Все мои письма к тебе лежат здесь неотосланные. Я буду еще писать, я думаю, и я боюсь этого. Также надеюсь, что я не стану отсылать их. Я виноват во всем…
В данный момент я испытываю самый жуткий ужас — чувствую себя избитым до полусмерти.
Теперь — я забываю…»29
Самым ужасным было то, что он продолжал скучать по ней. В одном из неотосланных писем, датированном 24 октября («получил от нее письмо, написанное без любви, так что зачем посылать свои»), он писал:
«Я вздыхаю и говорю: «да, существует женщина для Гордона Крэга, но только одна — единственная, остальные — для Тедди, а я больше не он. И если эта женщина не любит тебя, то было бы глупо пытаться заменить ее кем-то: пусть ее место останется пустым, так легче…
И Гордон Крэг посылает свои приветствия этой женщине Айседоре Дункан и хочет знать больше. Он хочет знать больше об Айседоре Дункан. Он много слышал о ней, а знает очень мало. А хотелось бы знать много больше, хотя он не смеет и надеяться знать все. Только журналисты хотят знать все…

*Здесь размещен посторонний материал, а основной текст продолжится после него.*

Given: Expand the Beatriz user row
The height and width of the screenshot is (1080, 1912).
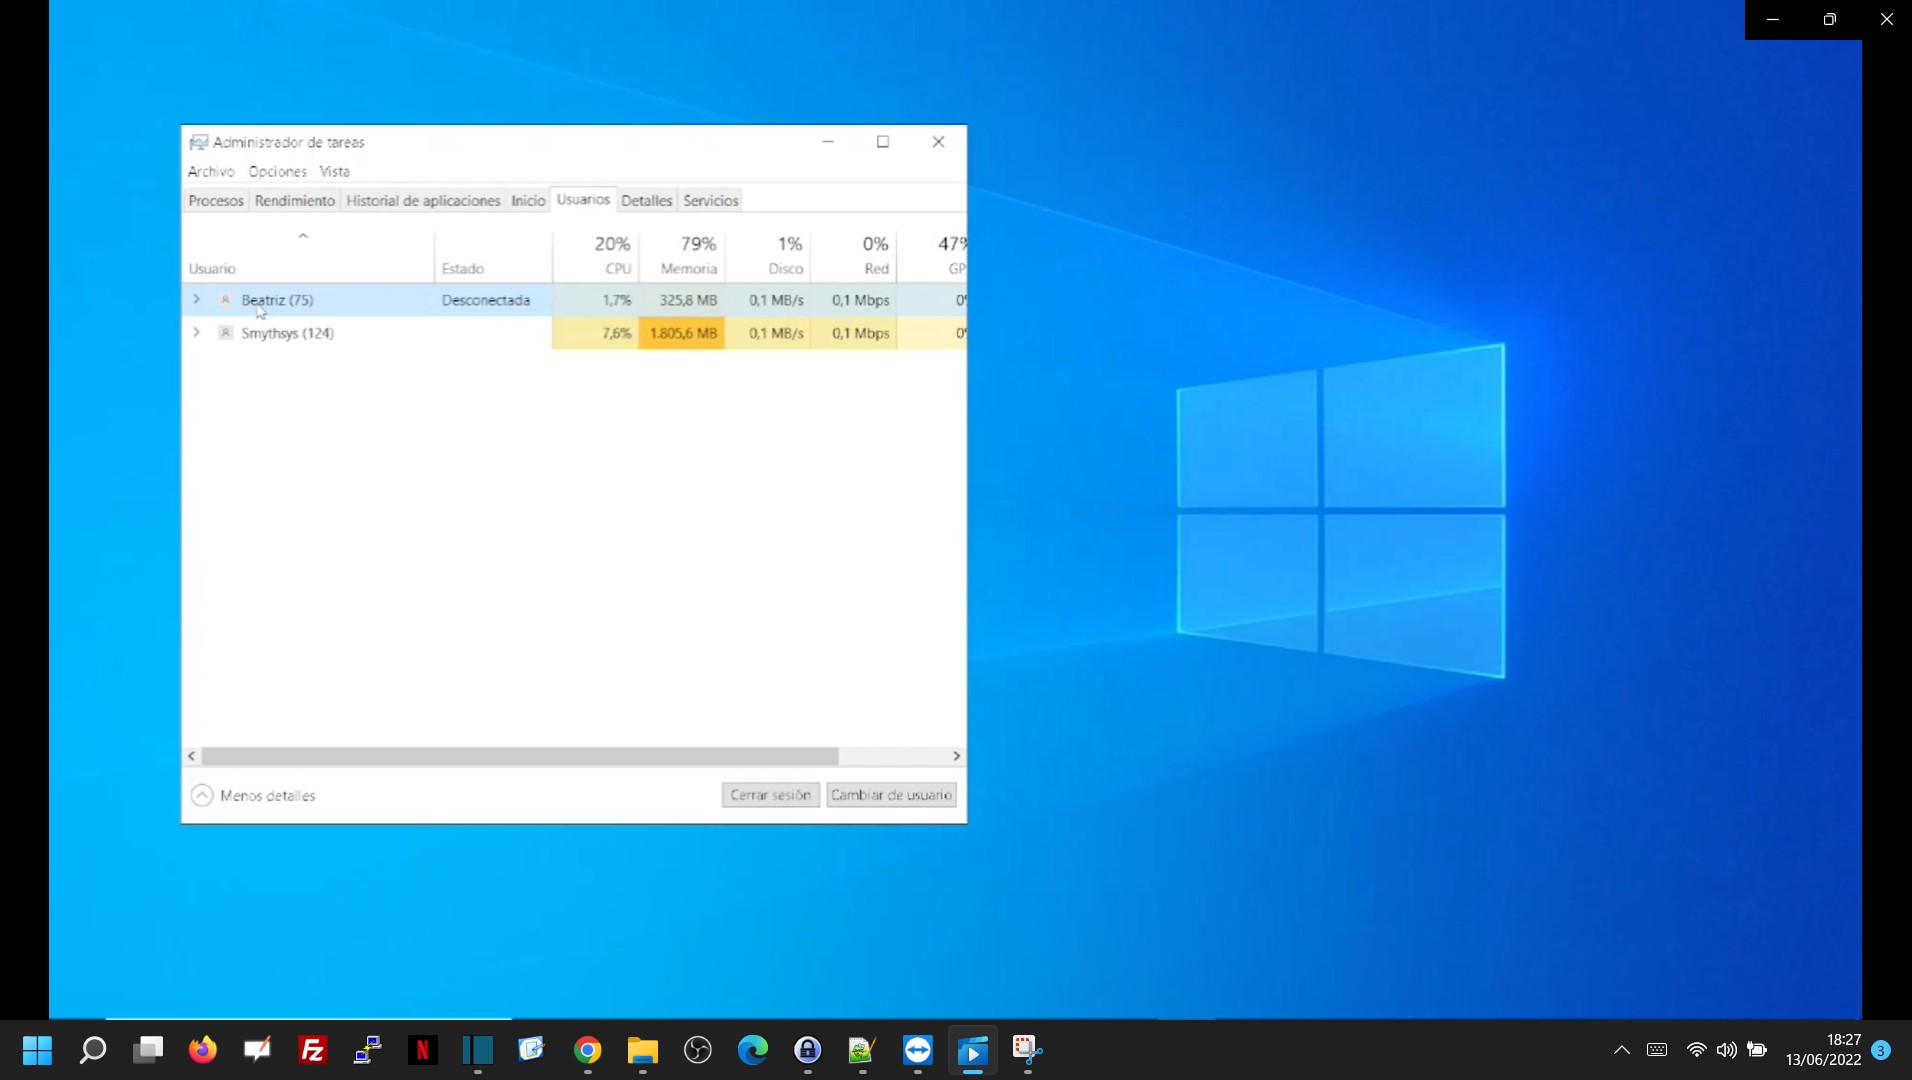Looking at the screenshot, I should pos(197,299).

Айседора Дункан, я люблю тебя, и мне не следует говорить об этом, потому что это все…»30
Если бы он смог отослать это письмо, оно бы вызвало лишнюю боль у Айседоры, но он предпочитал верить в то, что действия Айседоры доказывают — она не любит его, что снимало с него ответственность за разрыв с ней.Что вызвало этот разрыв? Хотя Крэг и убедил себя в том, что Айседора предала его, не выслав денег, в которых он нуждался, «без всяких извинений», он прекрасно знал: ее длительная болезнь, а потом редкие выступления тем гибельным летом оставили ее саму безо всяких средств. С самого начала их романа, когда он говорил ей, что, конечно, это «ненастоящая любовь», всегда оставалось ощущение, что в его любви к Айседоре существовали определенные оговорки. Он чувствовал свою вину по отношению к Елене. Хотя он и считал искусство Айседоры возбуждающим, в то же самое время он боялся разговоров Айседоры об их творческом сотрудничестве.

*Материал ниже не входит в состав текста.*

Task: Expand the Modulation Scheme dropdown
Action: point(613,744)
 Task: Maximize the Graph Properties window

«Время от времени она затрагивала вопрос об участии в постановке, которую я бы осуществил для нее. Я не хотел делать этого и мне удавалось каждый раз замять этот вопрос, как только он возникал… «Я выскользну, станцую и исчезну, твой спектакль будет продолжаться, а потом я появлюсь снова, опять станцую и уйду». Я думал, что именно таким образом и не стоит сотрудничать, хотя нечто интересное в ее намерениях было. Но все же они мне не нравились»31
.Он боялся, что Айседора будет его использовать, и в этом же меморандуме он написал:
«Она действительно восхищалась некоторыми артистами, и ими, и их искусством, но ничто не могло помешать ее американской натуре вскоре начать использовать их творчество (и даже их самих) в целях рекламы собственной карьеры»32
.Крэг всегда находил, что работа с другими людьми крайне тяжела. Боясь, что его идеи украдут, он всегда «создавал невыносимые условия» для тех, кто хотел использовать его в театральной работе, и это «привело к тому, что многие постановки, задуманные им, так и не были осуществлены», как писал Френсис Стигмюллер33
.Он постоянно настаивал на своей «независимости», но то, что он называл независимостью, был на самом деле страх перед всем миром. Эдвард А. Крэг связывает страх своего отца и его оборонительное высокомерие с тайной, окутывающей его рождение. Страхи, мешающие Крэгу работать с людьми, происходили из его личных ассоциаций[1]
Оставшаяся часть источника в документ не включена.